Criminals As Law Enforcers

The detection of a criminal suspect among recruits at the Nigerian Police College in Kaduna State few weeks ago was as disheartening as it was frightening. According to the Commandant of the College, Sanusi Rufai, a gang of robbers arrested in Abuja, in the Federal Capital Territory, FCT, identified the suspect as its member.

The unnamed unscrupulous applicant was among the 25 people accused of sundry allegations, including falsification of secondary school certificates and age. Beyond the strange discovery, there are arguably many of such criminally-minded elements who have found their way into the rank and file of the Nigerian Police and, by extension, other security agencies in the country.

This, alongside many atrocious cases against the bad eggs among them, is the real reason the public has continued to view the police through a very dirty prism.

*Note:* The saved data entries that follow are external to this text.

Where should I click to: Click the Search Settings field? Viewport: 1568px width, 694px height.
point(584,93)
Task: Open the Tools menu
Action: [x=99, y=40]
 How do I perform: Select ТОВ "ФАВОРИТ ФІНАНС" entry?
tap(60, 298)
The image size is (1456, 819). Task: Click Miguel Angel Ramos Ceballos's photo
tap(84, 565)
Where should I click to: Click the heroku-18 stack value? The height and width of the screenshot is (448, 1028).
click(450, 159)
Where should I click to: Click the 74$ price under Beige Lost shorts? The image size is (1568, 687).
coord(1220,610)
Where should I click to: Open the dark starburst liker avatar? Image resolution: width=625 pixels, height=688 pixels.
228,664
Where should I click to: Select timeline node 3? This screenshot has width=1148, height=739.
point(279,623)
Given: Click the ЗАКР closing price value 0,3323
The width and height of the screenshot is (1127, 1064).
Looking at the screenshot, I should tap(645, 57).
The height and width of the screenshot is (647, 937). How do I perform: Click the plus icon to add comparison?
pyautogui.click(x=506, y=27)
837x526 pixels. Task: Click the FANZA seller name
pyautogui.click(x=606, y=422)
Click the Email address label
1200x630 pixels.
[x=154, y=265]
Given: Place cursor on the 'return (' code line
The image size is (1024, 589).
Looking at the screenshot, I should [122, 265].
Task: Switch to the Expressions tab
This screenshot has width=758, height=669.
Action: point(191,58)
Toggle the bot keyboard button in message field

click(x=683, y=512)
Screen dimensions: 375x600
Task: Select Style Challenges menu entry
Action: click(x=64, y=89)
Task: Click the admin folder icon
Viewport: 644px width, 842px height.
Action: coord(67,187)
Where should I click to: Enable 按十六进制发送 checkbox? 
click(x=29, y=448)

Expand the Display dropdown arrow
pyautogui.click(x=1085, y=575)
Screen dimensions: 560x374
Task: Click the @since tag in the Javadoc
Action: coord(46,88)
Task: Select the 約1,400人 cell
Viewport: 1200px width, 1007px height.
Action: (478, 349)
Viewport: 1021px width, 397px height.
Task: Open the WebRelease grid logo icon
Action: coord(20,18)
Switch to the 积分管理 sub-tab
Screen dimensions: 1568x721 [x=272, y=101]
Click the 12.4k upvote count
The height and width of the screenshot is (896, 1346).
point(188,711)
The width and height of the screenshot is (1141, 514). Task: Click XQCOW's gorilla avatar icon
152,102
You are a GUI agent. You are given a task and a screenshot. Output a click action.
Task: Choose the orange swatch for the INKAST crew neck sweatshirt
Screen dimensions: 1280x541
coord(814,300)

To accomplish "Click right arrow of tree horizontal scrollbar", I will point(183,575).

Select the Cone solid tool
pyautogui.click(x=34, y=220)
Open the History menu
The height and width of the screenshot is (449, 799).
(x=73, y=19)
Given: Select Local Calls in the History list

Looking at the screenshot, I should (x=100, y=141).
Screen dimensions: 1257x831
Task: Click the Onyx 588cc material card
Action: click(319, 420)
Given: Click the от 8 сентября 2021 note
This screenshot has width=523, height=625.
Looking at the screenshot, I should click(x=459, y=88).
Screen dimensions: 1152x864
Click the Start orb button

It is more depressing that these criminals would someday bear arms and be charged with the responsibility to protect lives and property. It equally provides a veritable insight into how police-certified arms and ammunition have persistently found their way into the hands of men of the underworld.

Such unpardonable laxity is not peculiar to our security institutions alone, but every other sector, including the civil service where complaints about ghost workers are rampant.

The situation is a sad reflection of a country that is bedevilled by corruption, official ineptitude and misplaced priorities. Ours is a joke of a country; a bazaar that benefits only the cults of power-wielders in politics, business, religion, among others, at the expense of its citizens’ welfare, development and general security. It cannot be gainsaid that adequate security and economic development are mutually inclusive. Besides, investors would not want to invest in a crime-infested country where their personal security and that of their businesses are entrusted in the hands of criminals masquerading as law enforcers.

This obviously reinforces the urgency for the federal government to have a centralised bio-metric data as it is done in advanced climes. Rather than have a functional National Identity bio-metrics data, the country is replete with its duplication by various agencies of government, including the Independent National Electoral Commission, INEC;  National Communication Commission, NCC; National Population Commission; Federal Road Safety Commission, FRSC, and Federal Inland Revenue Service, FIRS.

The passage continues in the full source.